> Task requirements
Please present the lines below as a numbered list, omitting any blank lines.

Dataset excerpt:

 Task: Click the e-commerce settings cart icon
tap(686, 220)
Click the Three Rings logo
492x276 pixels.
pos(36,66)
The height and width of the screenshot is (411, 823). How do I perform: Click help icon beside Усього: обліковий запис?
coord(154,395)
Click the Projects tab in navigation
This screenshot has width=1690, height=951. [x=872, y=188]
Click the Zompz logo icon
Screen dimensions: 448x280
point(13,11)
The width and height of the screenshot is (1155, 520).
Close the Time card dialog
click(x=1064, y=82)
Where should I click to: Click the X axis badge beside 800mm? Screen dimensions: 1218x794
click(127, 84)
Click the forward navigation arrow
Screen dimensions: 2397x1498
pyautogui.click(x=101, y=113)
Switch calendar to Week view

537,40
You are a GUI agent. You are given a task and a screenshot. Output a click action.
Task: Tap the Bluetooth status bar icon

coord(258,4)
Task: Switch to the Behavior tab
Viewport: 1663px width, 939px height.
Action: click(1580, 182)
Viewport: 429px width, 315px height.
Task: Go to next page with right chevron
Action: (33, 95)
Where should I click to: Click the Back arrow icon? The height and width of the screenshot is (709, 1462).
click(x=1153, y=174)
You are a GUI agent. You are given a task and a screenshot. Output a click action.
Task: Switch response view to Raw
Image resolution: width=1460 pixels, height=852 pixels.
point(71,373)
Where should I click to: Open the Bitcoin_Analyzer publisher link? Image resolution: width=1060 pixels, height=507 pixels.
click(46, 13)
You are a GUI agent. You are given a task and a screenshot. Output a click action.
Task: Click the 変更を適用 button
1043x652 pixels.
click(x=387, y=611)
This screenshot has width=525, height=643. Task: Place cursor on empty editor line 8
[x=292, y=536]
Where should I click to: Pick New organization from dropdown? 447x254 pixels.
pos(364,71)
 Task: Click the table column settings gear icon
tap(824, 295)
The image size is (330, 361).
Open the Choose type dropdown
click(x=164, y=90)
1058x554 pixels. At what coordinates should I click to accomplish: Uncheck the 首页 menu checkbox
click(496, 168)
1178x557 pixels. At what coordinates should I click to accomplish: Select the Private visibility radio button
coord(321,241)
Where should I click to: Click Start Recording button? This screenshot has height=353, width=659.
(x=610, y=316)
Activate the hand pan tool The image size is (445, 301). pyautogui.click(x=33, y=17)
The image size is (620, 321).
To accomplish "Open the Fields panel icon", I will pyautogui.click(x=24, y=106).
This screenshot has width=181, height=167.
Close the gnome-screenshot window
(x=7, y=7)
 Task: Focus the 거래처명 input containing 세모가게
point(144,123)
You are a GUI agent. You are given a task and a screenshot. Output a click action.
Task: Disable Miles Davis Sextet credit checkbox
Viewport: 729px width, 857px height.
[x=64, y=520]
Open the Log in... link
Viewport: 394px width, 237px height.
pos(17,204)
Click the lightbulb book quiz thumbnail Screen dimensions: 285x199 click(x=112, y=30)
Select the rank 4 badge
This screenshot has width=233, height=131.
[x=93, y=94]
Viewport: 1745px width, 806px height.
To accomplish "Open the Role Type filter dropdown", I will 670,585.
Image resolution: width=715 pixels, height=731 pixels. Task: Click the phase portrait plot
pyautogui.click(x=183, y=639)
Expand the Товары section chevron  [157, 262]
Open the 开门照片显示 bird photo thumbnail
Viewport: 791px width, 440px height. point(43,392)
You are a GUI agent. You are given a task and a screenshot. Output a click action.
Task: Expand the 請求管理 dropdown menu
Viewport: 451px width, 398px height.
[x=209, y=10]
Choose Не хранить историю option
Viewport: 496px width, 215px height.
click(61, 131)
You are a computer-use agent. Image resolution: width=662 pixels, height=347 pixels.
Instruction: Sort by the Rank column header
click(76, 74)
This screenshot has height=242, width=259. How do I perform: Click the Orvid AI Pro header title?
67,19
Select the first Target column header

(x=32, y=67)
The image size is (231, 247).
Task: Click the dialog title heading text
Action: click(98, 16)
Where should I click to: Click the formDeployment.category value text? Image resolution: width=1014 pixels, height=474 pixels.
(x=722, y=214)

> The response
1.  Task: Click the e-commerce settings cart icon
2. tap(686, 220)
3. Click the Three Rings logo
4. 492x276 pixels.
5. pos(36,66)
6. The height and width of the screenshot is (411, 823). How do I perform: Click help icon beside Усього: обліковий запис?
7. coord(154,395)
8. Click the Projects tab in navigation
9. This screenshot has width=1690, height=951. [x=872, y=188]
10. Click the Zompz logo icon
11. Screen dimensions: 448x280
12. point(13,11)
13. The width and height of the screenshot is (1155, 520).
14. Close the Time card dialog
15. click(x=1064, y=82)
16. Where should I click to: Click the X axis badge beside 800mm? Screen dimensions: 1218x794
17. click(127, 84)
18. Click the forward navigation arrow
19. Screen dimensions: 2397x1498
20. pyautogui.click(x=101, y=113)
21. Switch calendar to Week view
22. 537,40
23. You are a GUI agent. You are given a task and a screenshot. Output a click action.
24. Task: Tap the Bluetooth status bar icon
25. coord(258,4)
26. Task: Switch to the Behavior tab
27. Viewport: 1663px width, 939px height.
28. Action: click(1580, 182)
29. Viewport: 429px width, 315px height.
30. Task: Go to next page with right chevron
31. Action: (33, 95)
32. Where should I click to: Click the Back arrow icon? The height and width of the screenshot is (709, 1462).
33. click(x=1153, y=174)
34. You are a GUI agent. You are given a task and a screenshot. Output a click action.
35. Task: Switch response view to Raw
36. Image resolution: width=1460 pixels, height=852 pixels.
37. point(71,373)
38. Where should I click to: Open the Bitcoin_Analyzer publisher link? Image resolution: width=1060 pixels, height=507 pixels.
39. click(46, 13)
40. You are a GUI agent. You are given a task and a screenshot. Output a click action.
41. Task: Click the 変更を適用 button
42. 1043x652 pixels.
43. click(x=387, y=611)
44. This screenshot has width=525, height=643. Task: Place cursor on empty editor line 8
45. [x=292, y=536]
46. Where should I click to: Pick New organization from dropdown? 447x254 pixels.
47. pos(364,71)
48.  Task: Click the table column settings gear icon
49. tap(824, 295)
50. The image size is (330, 361).
51. Open the Choose type dropdown
52. click(x=164, y=90)
53. 1058x554 pixels. At what coordinates should I click to accomplish: Uncheck the 首页 menu checkbox
54. click(496, 168)
55. 1178x557 pixels. At what coordinates should I click to accomplish: Select the Private visibility radio button
56. coord(321,241)
57. Where should I click to: Click Start Recording button? This screenshot has height=353, width=659.
58. (x=610, y=316)
59. Activate the hand pan tool The image size is (445, 301). pyautogui.click(x=33, y=17)
60. The image size is (620, 321).
61. To accomplish "Open the Fields panel icon", I will pyautogui.click(x=24, y=106).
62. This screenshot has width=181, height=167.
63. Close the gnome-screenshot window
64. (x=7, y=7)
65.  Task: Focus the 거래처명 input containing 세모가게
66. point(144,123)
67. You are a GUI agent. You are given a task and a screenshot. Output a click action.
68. Task: Disable Miles Davis Sextet credit checkbox
69. Viewport: 729px width, 857px height.
70. [x=64, y=520]
71. Open the Log in... link
72. Viewport: 394px width, 237px height.
73. pos(17,204)
74. Click the lightbulb book quiz thumbnail Screen dimensions: 285x199 click(x=112, y=30)
75. Select the rank 4 badge
76. This screenshot has width=233, height=131.
77. [x=93, y=94]
78. Viewport: 1745px width, 806px height.
79. To accomplish "Open the Role Type filter dropdown", I will 670,585.
80. Image resolution: width=715 pixels, height=731 pixels. Task: Click the phase portrait plot
81. pyautogui.click(x=183, y=639)
82. Expand the Товары section chevron  [157, 262]
83. Open the 开门照片显示 bird photo thumbnail
84. Viewport: 791px width, 440px height. point(43,392)
85. You are a GUI agent. You are given a task and a screenshot. Output a click action.
86. Task: Expand the 請求管理 dropdown menu
87. Viewport: 451px width, 398px height.
88. [x=209, y=10]
89. Choose Не хранить историю option
90. Viewport: 496px width, 215px height.
91. click(61, 131)
92. You are a computer-use agent. Image resolution: width=662 pixels, height=347 pixels.
93. Instruction: Sort by the Rank column header
94. click(76, 74)
95. This screenshot has height=242, width=259. How do I perform: Click the Orvid AI Pro header title?
96. 67,19
97. Select the first Target column header
98. (x=32, y=67)
99. The image size is (231, 247).
100. Task: Click the dialog title heading text
101. Action: click(98, 16)
102. Where should I click to: Click the formDeployment.category value text? Image resolution: width=1014 pixels, height=474 pixels.
103. (x=722, y=214)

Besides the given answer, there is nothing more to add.